The people who lived in the land were the Patupaiarehe, The Patupaiarehe didn’t get along well, so to avoid trouble, groups of them lived apart. One iwi lived in the Waitakere forest on Auckland’s west coast, another in the Hunua forest in the south. This meant they kept out of each other’s way.
From the early 18th century the Ngāti Pāoa people edged their way into the Hauraki Gulf and as far north as Mahurangi.
Between 1740 and 1750 Ngāti Whātua-o-Kaipara moved south, invading the isthmus and killing Kiwi Tāmaki, paramount chief of Wai-o-Hua. They then took his last pā at Māngere. The conquerors secured their dominance of the isthmus by intermarrying with Ngā Oho, descendants of the Wai-o-Hua.
In 1821, the Ngāpuhi leader Hongi Hika wanted to avenge previous defeats by Tāmaki tribes so he launched a series of attacks on the region. With 2,000 men and 1,000 muskets, he stormed two Ngāti Paoa pā, Mauinaina, and Mokoia, enslaving hundreds and killing hundreds more. Hika repeated the slaughter at Te Tōtara and the Ngāti Maru fortress near Thames.

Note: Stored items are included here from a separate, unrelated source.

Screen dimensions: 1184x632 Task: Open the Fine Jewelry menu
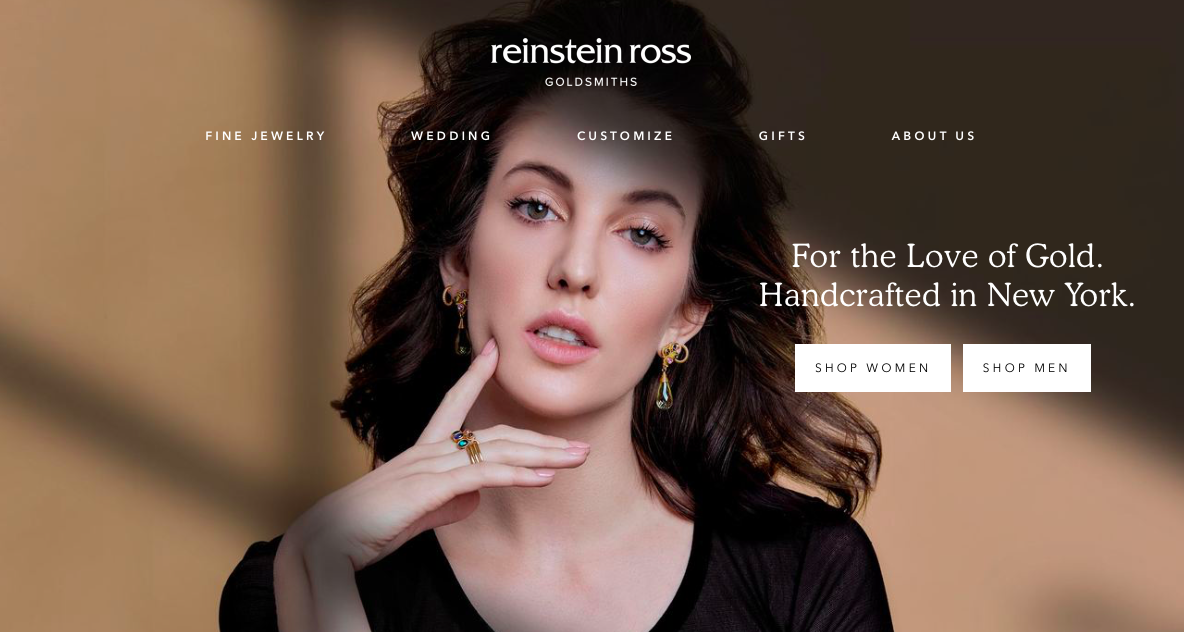(265, 136)
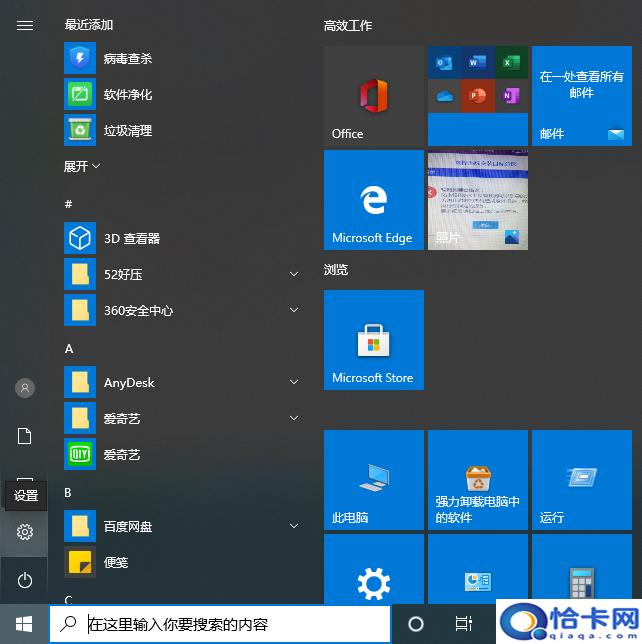This screenshot has height=644, width=642.
Task: Open the 便笺 sticky notes app
Action: pyautogui.click(x=116, y=562)
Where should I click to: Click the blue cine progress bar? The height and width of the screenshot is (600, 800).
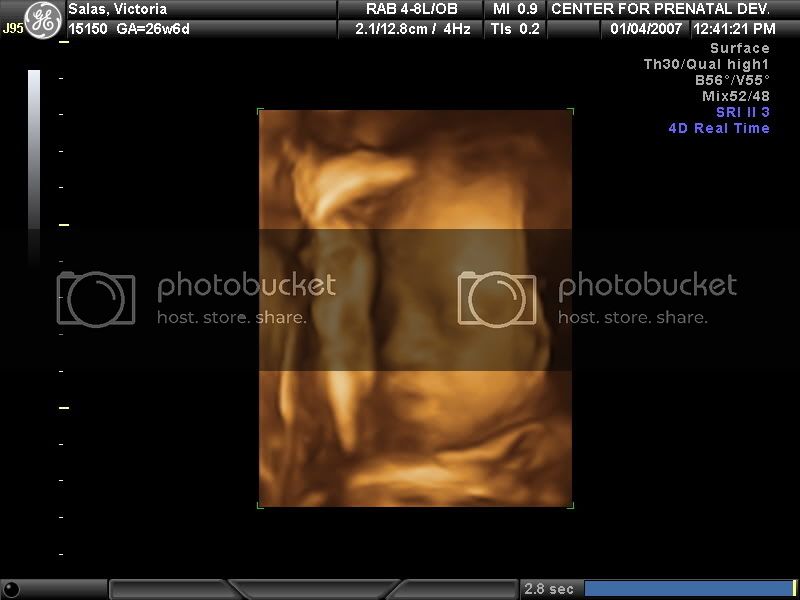(687, 588)
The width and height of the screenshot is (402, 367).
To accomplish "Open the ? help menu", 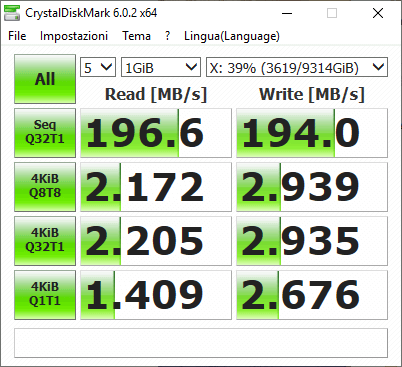I will (167, 36).
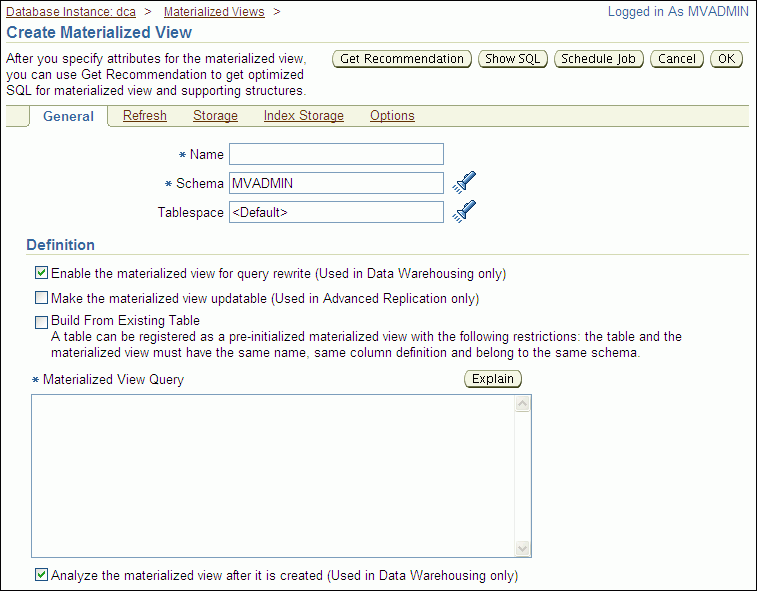
Task: Confirm with the OK button
Action: pyautogui.click(x=726, y=59)
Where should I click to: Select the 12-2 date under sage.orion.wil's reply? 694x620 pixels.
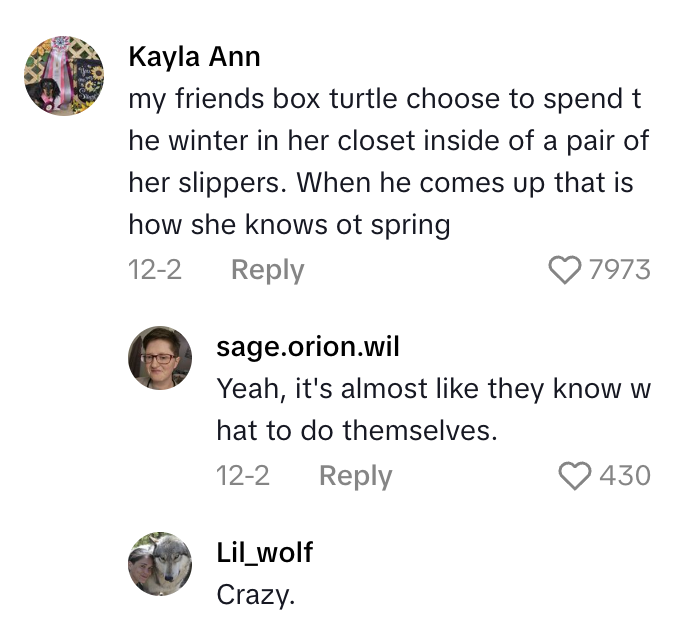pos(243,475)
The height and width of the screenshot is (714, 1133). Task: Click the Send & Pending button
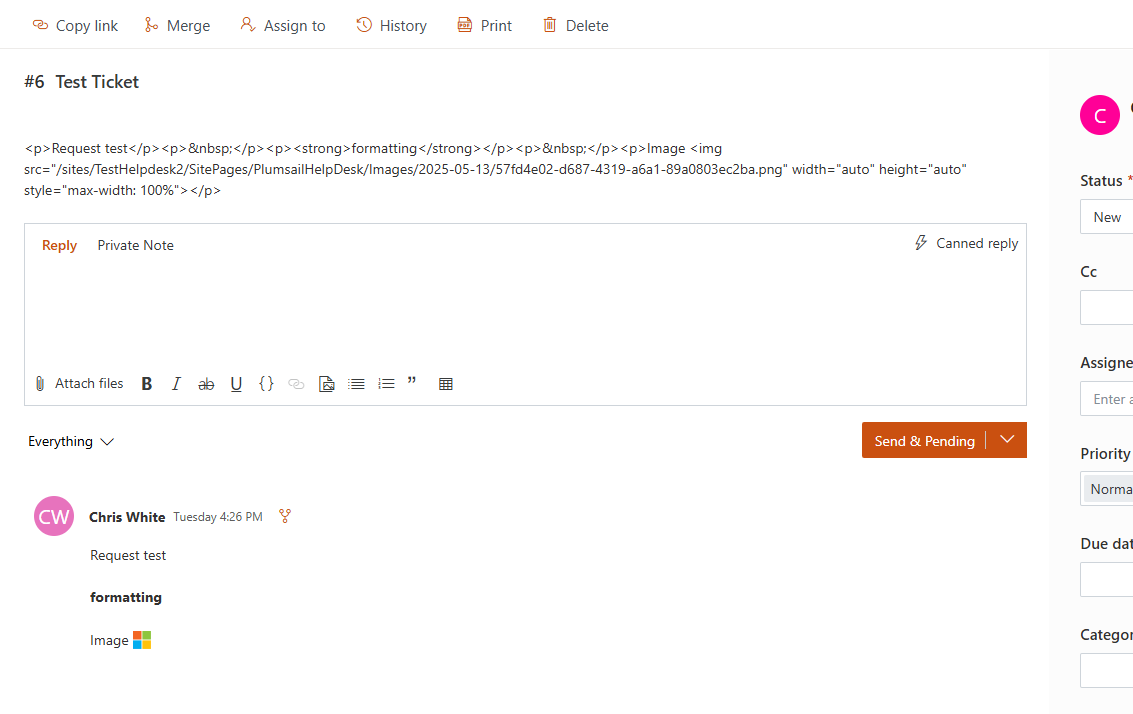coord(924,441)
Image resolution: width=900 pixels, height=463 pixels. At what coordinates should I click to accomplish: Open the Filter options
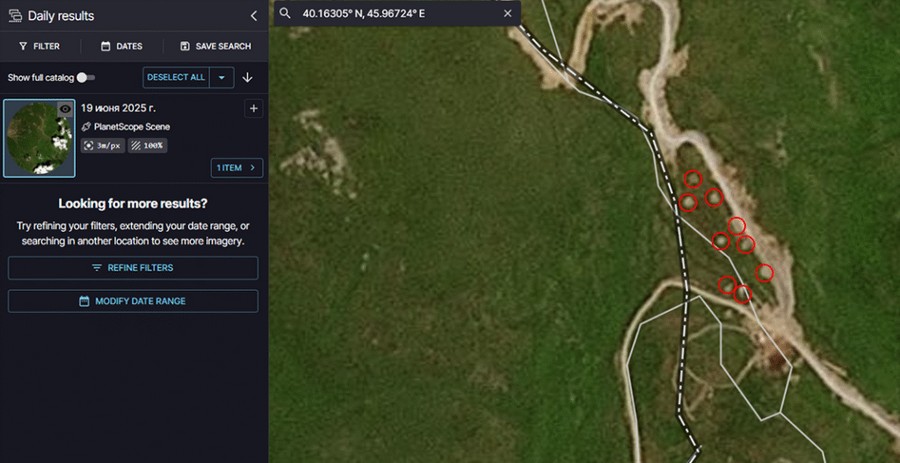point(39,46)
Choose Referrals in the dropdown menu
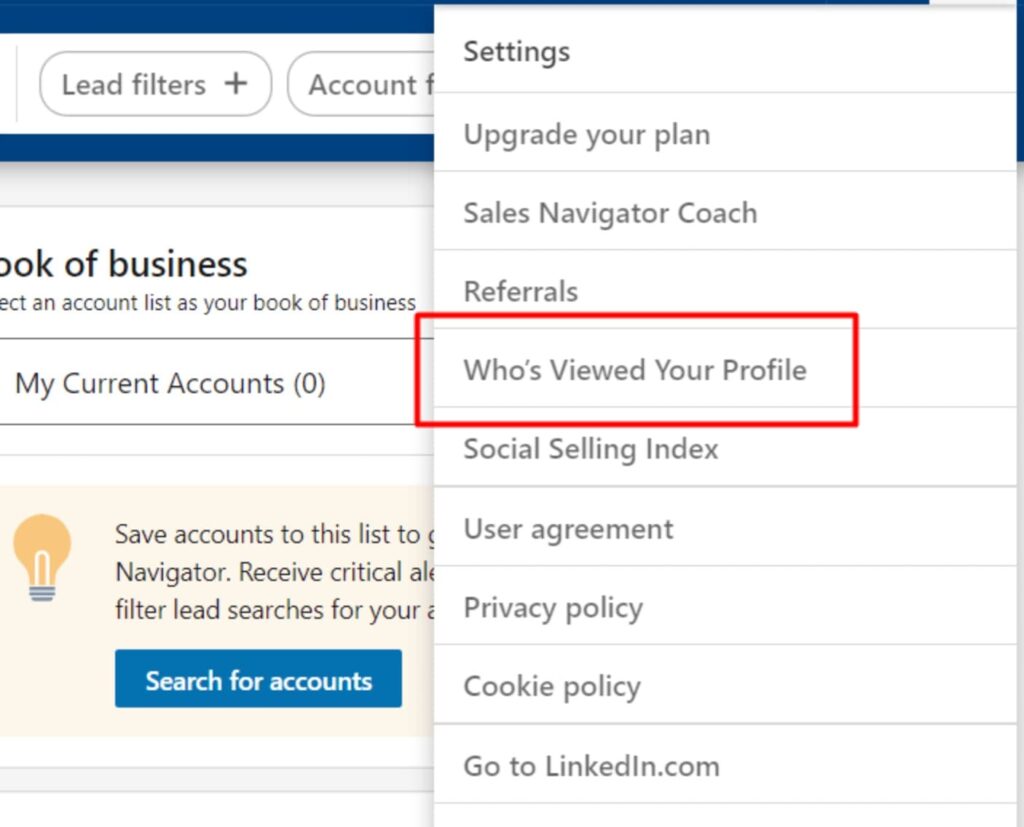This screenshot has width=1024, height=827. tap(521, 292)
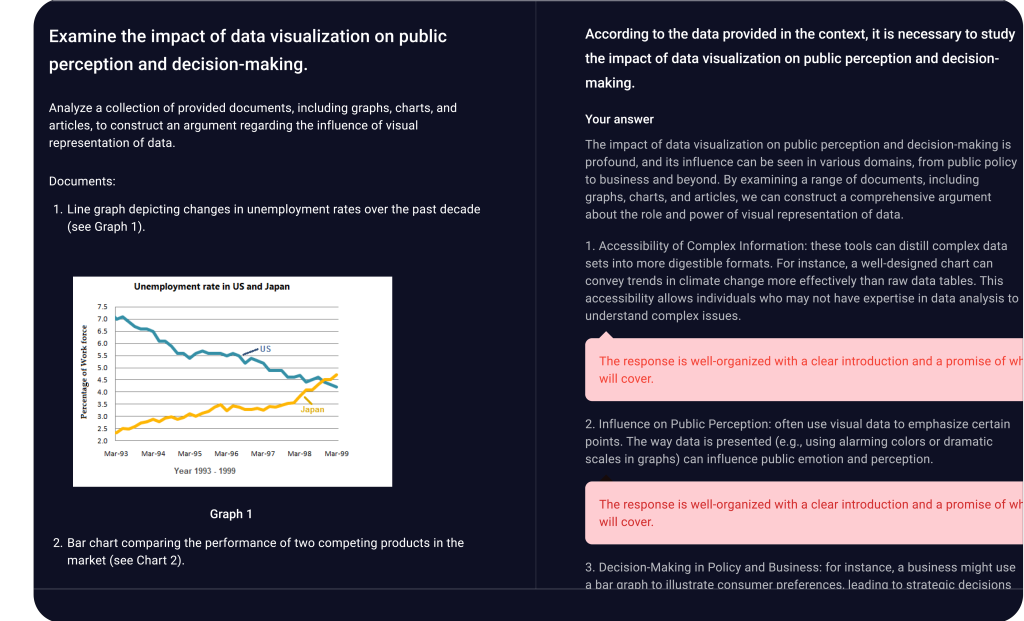Click the answer's introductory paragraph about profound impact
Viewport: 1024px width, 621px height.
click(800, 180)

In 1825 Ngāpuhi attacked once more. The target was Ngāti Whātua this time. The battle is known as Te Ika-a-ranganui it was fought near Kaiwaka. Although Ngāti Whātua had over 1,000 warriors, the 500 strong invading force was armed with muskets and crushed their old enemy. Apihai Te Kawau, chief of the Ngāti Whātua, abandoned the isthmus and took his people into exile.
And then in 1840, the Treaty of Waitangi was signed and all was at ease. The British Crown and more than 500 Māori chiefs signed this agreement during this time.